ERRORS IN CHILDRENS SUBTRACTION Benedict du Boulay May 1985
(updated January 1986, December 1986)
The objective of this teach file is to illustrate how production rules can be
used to model children's subtraction behaviour. The associated library file
implements a system substantially similar (though not quite identical) to that
described in Young and O'Shea "Errors in Children's Subtraction", Cognitive
Science, 5, 2, 153-177.
You should be familiar with TEACH, TEACH VED and TEACH VEDPOP before starting
on this file.
You should first read the Young and O'Shea article carefully. The article
explains much of what you need to know about production systems in order to do
the exercises in this teach file. Figure 2 of this article describes a
production system that will cope successfully with subtraction sums so long as
the top number (minuend) has the same number of digits as the bottom number
(subtrahend) and is larger than it.
A. RUNNING THE SYSTEM
To run the system you must first load the library program by, for example,
typing:
lib subtract;
This will compile a special version of one of the standard POPLOG production
system interpreters (PRODSYS) as well as the production rules mentioned in the
article and their associated actions.
To run the system it is necessary to choose the digits for the subtraction
sum and the particular rules you wish to use. The function which makes things
happen is called try and takes 3 arguments as follows:
try([7 4],[2 8],[fd b2a bs1 bs2 cm in nxt ts wa done b2c ac]);
The first list is the minuend, the second is the subtrahend and the third is
the list of productions from the article, using the same names as Young and
O'Shea. Notice that the production names are all in lower-case. Also the
order of ts and nxt are interchanged compared to the article to make this
system run more like that described by the authors.

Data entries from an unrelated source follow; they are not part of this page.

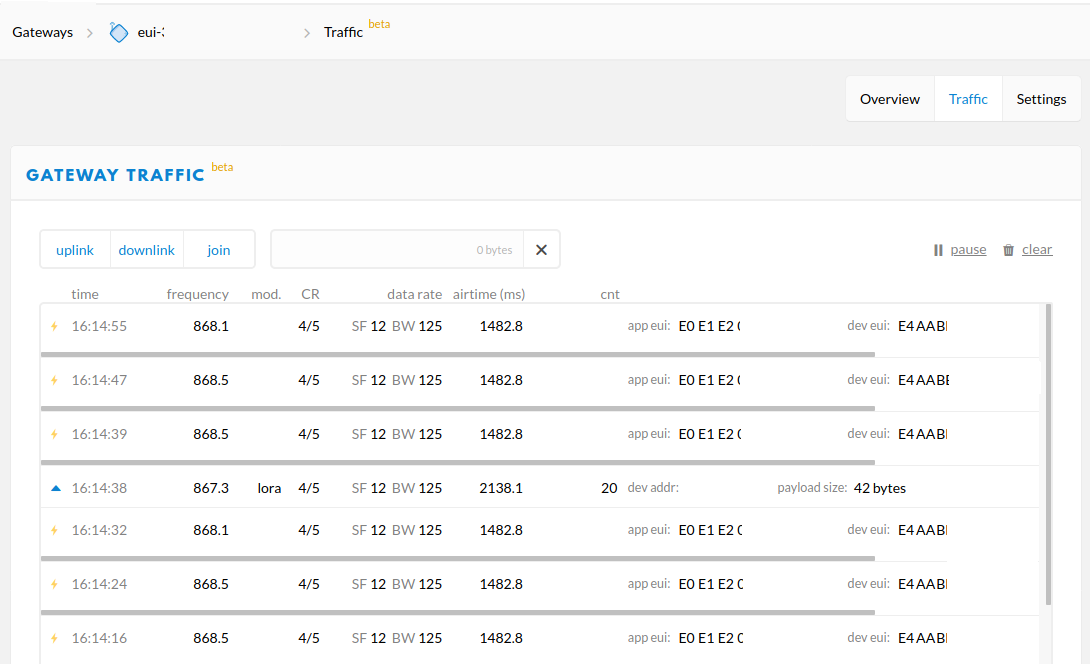The height and width of the screenshot is (664, 1090).
Task: Click the lightning bolt icon at 16:14:55
Action: pyautogui.click(x=55, y=326)
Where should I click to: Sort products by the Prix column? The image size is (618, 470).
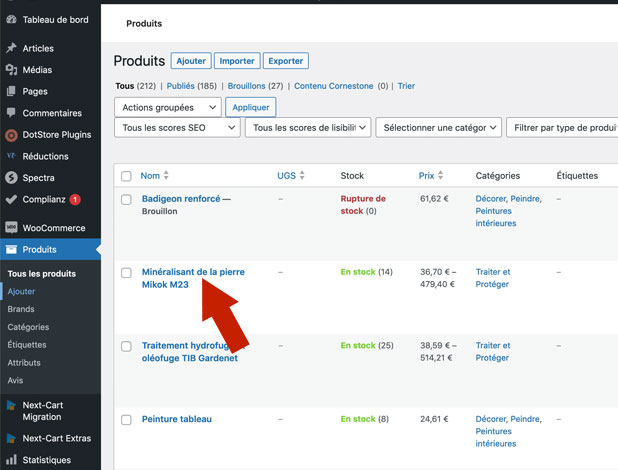pyautogui.click(x=426, y=176)
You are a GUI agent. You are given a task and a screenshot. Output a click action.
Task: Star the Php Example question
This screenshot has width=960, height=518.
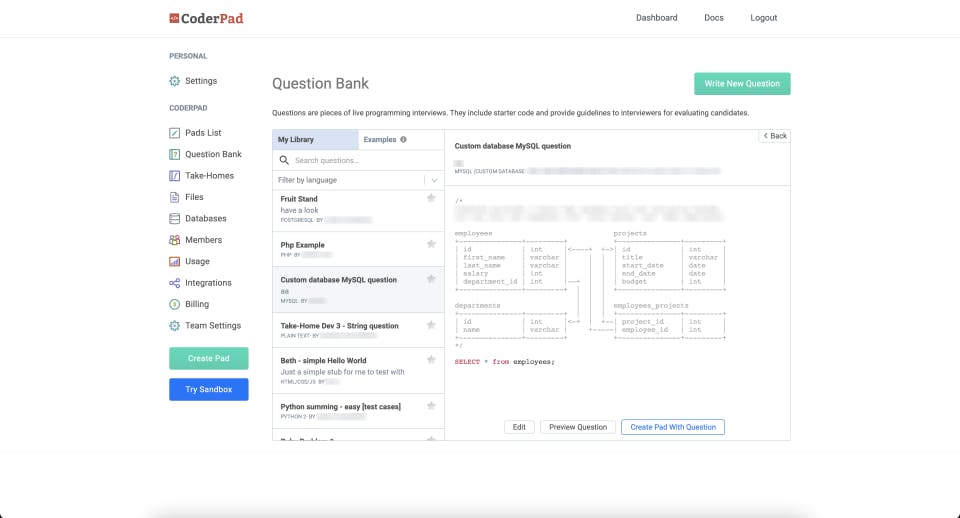tap(431, 244)
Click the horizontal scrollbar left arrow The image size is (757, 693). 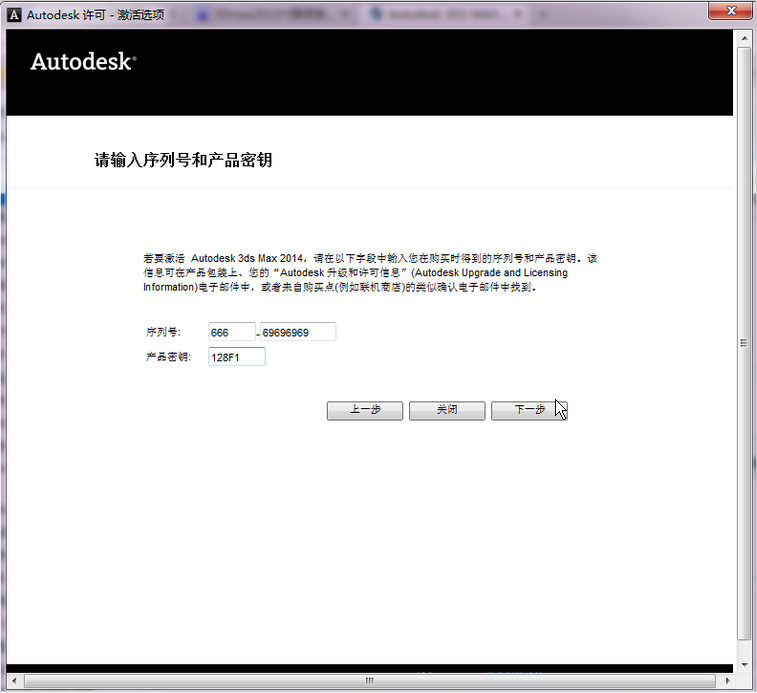(14, 681)
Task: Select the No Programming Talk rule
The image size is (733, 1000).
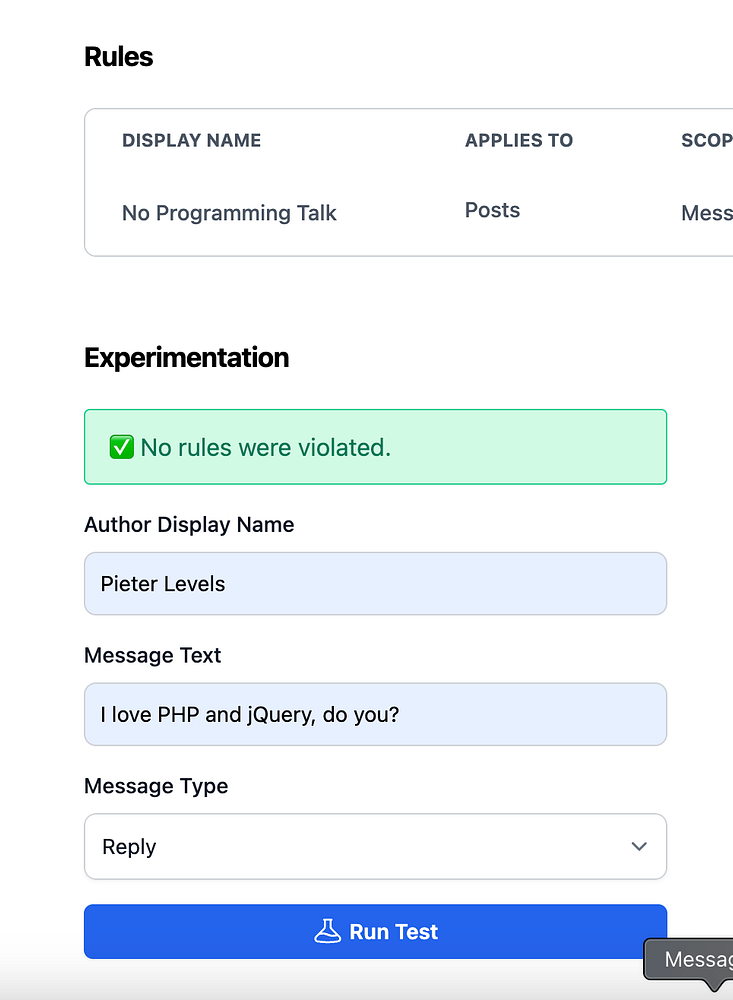Action: pyautogui.click(x=229, y=213)
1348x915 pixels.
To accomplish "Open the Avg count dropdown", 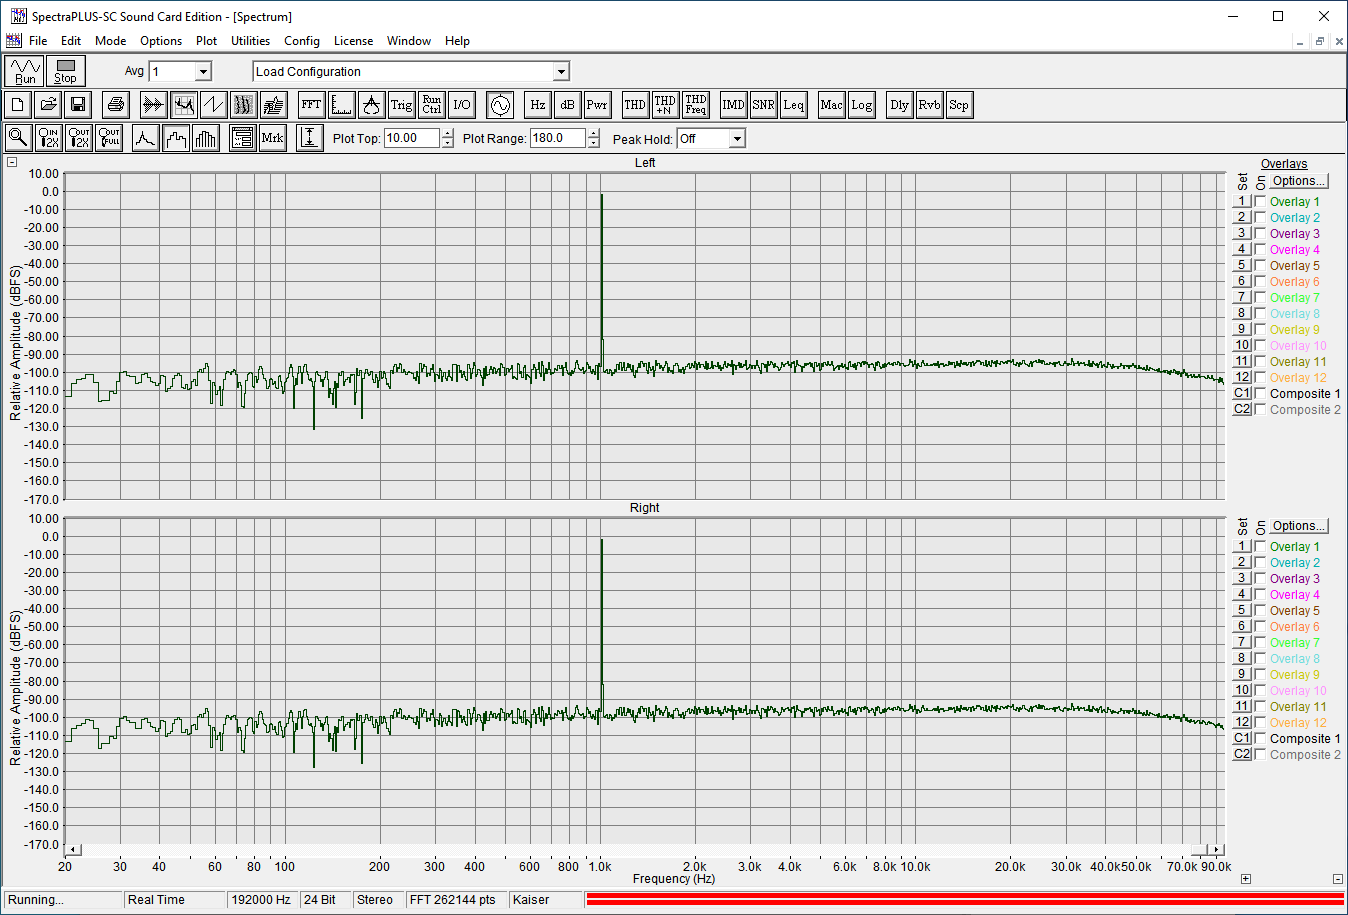I will 203,71.
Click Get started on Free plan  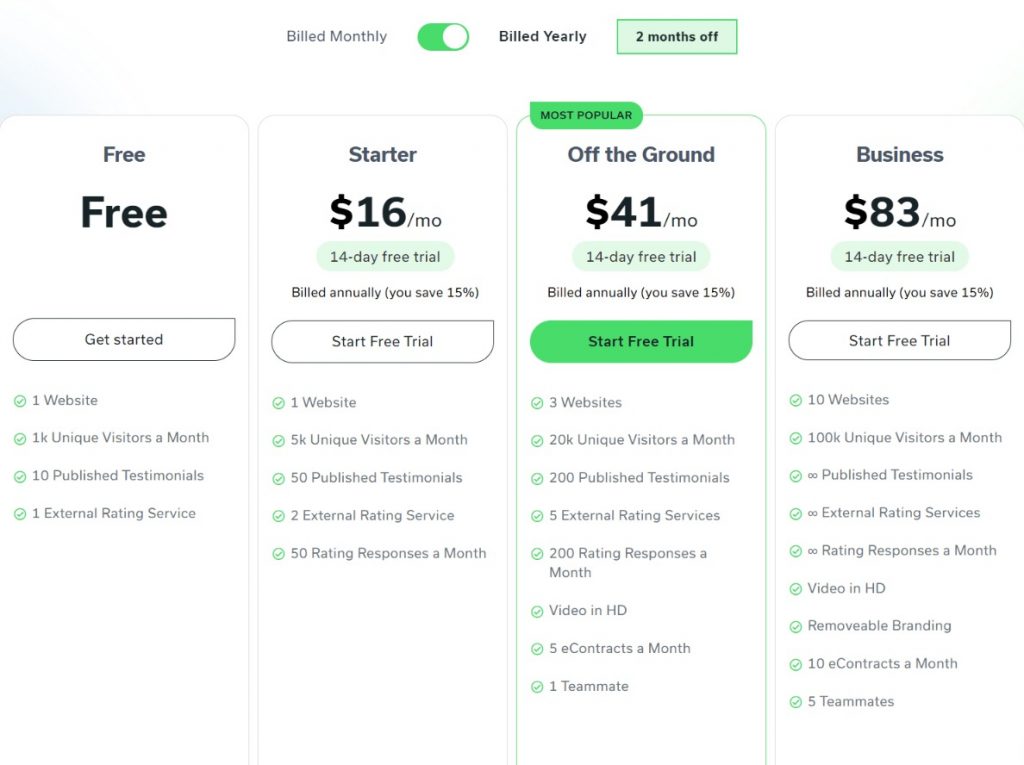coord(124,340)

If you execute the line above (say by marking it and CONTROL-Ding it) you will
be given a blow by blow account showing how the rules fire, how working memory
changes and what the child's paper looks like at each stage.
B. OUTPUT FROM THE SYSTEM
The following is what the system outputs when you execute the line above. My
comments on this output are surrounded in $$ signs (they are not part of the
output!).
The production rules available are:
[fd b2a bs1 bs2 cm in nxt ts wa done b2c ac]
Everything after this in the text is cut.